Mais ces espèces sont plus onéreuses. A titre d’exemple, un emballage de carottes anciennes coûte 5 fr. 90 le kilo à la Migros. Alors que le légume standard vaut 3 fr. 70/kg chez le même distributeur. Les paniers de proximité sont plus difficiles à chiffrer par rapport à un caddie standard, tout dépendant de l’assortiment et des modalités de l’abonnement choisi. «La notion de prix est relative, modère Denise Gautier. Les variétés anciennes sont moins productives, donc un peu plus chères. Mais prenez aussi en compte d’autres facteurs qualitatifs, fraîcheur de la cueillette, rythme des saisons et culture en plein air, variété des plaisirs, diminution des impacts écologiques: vous mangerez peut-être en moindre quantité, mais mieux!»

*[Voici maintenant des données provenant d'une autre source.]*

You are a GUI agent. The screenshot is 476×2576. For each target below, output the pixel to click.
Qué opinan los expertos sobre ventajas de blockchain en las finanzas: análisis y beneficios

Reste un écueil, et de taille: comment distinguer le vrai légume ancien du faux, car l’industrie, flairant le bon coup marketing du rustique, offre des produits qui ont tout du potager de grand-mère, sauf le goût, comme pour certaines tomates cœur de bœuf. «La loi n’impose l’indication de la variété que pour les pommes, les poires et les pommes de terre, explique Barbara Pfenniger. La FRC souhaiterait une généralisation de cette indication, car le consommateur a droit à ces informations.» En attendant, le mieux, c’est de se rendre au marché et de discuter avec les maraîchers et les petits producteurs… ou de repérer les petites étiquettes collées directement sur le produit qui attestent d’une marque brevetée, à fuir.